* _Stored items_
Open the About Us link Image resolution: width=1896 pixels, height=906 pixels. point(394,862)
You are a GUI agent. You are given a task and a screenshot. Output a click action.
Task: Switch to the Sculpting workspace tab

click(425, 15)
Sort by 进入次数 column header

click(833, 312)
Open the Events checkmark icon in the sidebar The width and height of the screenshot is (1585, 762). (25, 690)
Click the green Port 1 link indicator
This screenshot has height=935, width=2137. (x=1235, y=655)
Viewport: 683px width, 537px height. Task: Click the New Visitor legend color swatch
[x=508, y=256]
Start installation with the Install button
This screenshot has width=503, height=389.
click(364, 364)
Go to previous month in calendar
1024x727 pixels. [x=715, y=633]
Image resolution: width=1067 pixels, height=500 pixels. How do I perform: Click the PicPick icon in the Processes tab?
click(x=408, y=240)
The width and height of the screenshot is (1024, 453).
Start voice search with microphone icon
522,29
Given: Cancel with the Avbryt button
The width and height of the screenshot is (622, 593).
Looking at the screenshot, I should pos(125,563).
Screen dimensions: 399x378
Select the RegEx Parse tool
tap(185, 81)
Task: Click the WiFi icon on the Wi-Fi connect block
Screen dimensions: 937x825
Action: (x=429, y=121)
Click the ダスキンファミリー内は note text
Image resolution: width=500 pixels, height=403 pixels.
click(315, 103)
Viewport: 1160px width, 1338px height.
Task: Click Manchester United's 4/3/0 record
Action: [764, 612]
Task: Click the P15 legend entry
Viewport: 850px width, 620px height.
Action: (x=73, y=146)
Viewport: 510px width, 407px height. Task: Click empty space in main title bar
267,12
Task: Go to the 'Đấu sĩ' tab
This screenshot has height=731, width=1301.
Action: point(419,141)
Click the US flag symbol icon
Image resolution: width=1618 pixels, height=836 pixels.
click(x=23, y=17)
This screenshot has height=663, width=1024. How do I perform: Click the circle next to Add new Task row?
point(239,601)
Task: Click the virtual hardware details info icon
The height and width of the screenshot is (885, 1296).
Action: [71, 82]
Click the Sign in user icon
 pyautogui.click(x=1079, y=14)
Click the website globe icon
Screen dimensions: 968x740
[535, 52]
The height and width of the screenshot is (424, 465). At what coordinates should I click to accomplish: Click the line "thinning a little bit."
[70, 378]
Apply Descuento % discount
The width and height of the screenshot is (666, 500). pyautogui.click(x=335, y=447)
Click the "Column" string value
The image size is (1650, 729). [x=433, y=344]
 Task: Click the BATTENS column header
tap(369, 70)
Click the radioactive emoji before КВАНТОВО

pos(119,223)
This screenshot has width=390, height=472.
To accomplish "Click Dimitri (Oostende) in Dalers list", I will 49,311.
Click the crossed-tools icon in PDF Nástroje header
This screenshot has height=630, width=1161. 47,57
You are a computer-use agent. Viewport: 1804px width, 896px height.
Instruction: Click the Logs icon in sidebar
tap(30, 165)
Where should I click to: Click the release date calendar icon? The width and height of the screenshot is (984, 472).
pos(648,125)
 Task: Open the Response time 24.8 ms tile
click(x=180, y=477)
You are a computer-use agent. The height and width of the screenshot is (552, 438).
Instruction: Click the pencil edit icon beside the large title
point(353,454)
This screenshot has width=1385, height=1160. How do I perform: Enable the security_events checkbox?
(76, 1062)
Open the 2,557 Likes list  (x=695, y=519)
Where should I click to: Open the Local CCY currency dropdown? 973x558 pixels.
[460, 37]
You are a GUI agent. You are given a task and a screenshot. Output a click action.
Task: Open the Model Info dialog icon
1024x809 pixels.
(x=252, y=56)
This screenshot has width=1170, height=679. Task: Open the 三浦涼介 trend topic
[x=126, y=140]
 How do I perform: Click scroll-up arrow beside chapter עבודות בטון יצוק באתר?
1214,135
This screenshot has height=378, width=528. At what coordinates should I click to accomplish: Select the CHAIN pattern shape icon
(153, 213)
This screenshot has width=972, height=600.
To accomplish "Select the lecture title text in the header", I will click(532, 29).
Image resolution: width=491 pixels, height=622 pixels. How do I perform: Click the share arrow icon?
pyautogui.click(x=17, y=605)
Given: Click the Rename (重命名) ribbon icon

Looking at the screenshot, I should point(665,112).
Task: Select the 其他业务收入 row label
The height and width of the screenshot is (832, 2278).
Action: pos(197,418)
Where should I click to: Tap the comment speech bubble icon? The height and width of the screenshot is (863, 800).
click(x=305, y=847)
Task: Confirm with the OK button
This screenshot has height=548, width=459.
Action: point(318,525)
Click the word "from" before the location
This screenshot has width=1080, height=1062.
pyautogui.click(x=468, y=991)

* _Work item_
Copy exactly. Start at the line containing "1024x809 pixels." and continue through the last line of the records.

* _Answer space_
1024x809 pixels.
(x=252, y=56)
This screenshot has width=1170, height=679. Task: Open the 三浦涼介 trend topic
[x=126, y=140]
 How do I perform: Click scroll-up arrow beside chapter עבודות בטון יצוק באתר?
1214,135
This screenshot has height=378, width=528. At what coordinates should I click to accomplish: Select the CHAIN pattern shape icon
(153, 213)
This screenshot has width=972, height=600.
To accomplish "Select the lecture title text in the header", I will click(532, 29).
Image resolution: width=491 pixels, height=622 pixels. How do I perform: Click the share arrow icon?
pyautogui.click(x=17, y=605)
Given: Click the Rename (重命名) ribbon icon

Looking at the screenshot, I should point(665,112).
Task: Select the 其他业务收入 row label
The height and width of the screenshot is (832, 2278).
Action: pos(197,418)
Where should I click to: Tap the comment speech bubble icon? The height and width of the screenshot is (863, 800).
click(x=305, y=847)
Task: Confirm with the OK button
This screenshot has height=548, width=459.
Action: point(318,525)
Click the word "from" before the location
This screenshot has width=1080, height=1062.
pyautogui.click(x=468, y=991)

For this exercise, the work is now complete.